The link was to an article from the Washington Post about two male penguins raising a penguin chick. Presumably, Reese was making the point that Catholic bishops who oppose children being raised by two men or two women rather than a mother and a father are mistaken in their view of the biblically-ordained natural family because … because people are the same as penguins? Or penguins in captivity are a microcosm of post-sexual revolution America? Or that people must begin deriving their views on family from wildlife?

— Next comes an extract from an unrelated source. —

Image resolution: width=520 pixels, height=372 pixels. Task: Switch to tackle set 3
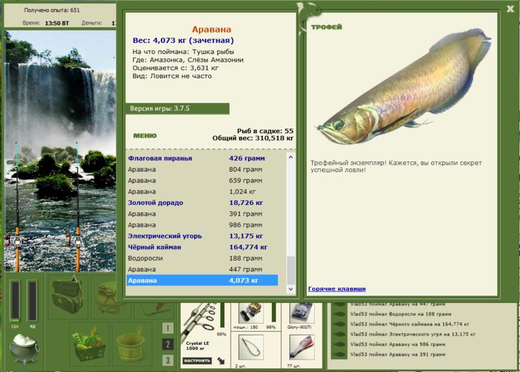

To be fair to Reese, who appears not to know what he’s talking about, he drew the precise conclusion the Rosamond Gifford Zoo was hoping. From the Post:
Elmer and Lima, two male penguins from the zoo’s colony of 28 birds, were given the egg to incubate and look after by officials who were concerned that breeding pairs at the zoo had “a history of inadvertently breaking their fertilized eggs,” according to a statement released Friday.
The zoo said staff gave the egg to the male penguins in a bid to boost the chances of the egg eventually hatching. The two were “exemplary in every aspect of egg care,” the zoo said, adding that the males took turns protecting the egg before it hatched …
The males have been tending to the chick by feeding it and keeping it warm — actions that the zoo said highlight that “non-traditional families do a wonderful job of child-rearing.”
“Elmer and Lima’s success is one more story that our zoo can share to help people of all ages and backgrounds relate to animals,” Fox said. And while Elmer and Lima’s same-sex fostering journey is a first for the Rosamond Gifford Zoo, other institutions around the world have also reported positive results with same-sex pairs fostering eggs.
Both the zoo and the Post are hilariously attempting to mainstream the idea of motherless families or fatherless families by anthropomorphizing penguins, calling them a “non-traditional family” and referring to a “same-sex fostering journey.”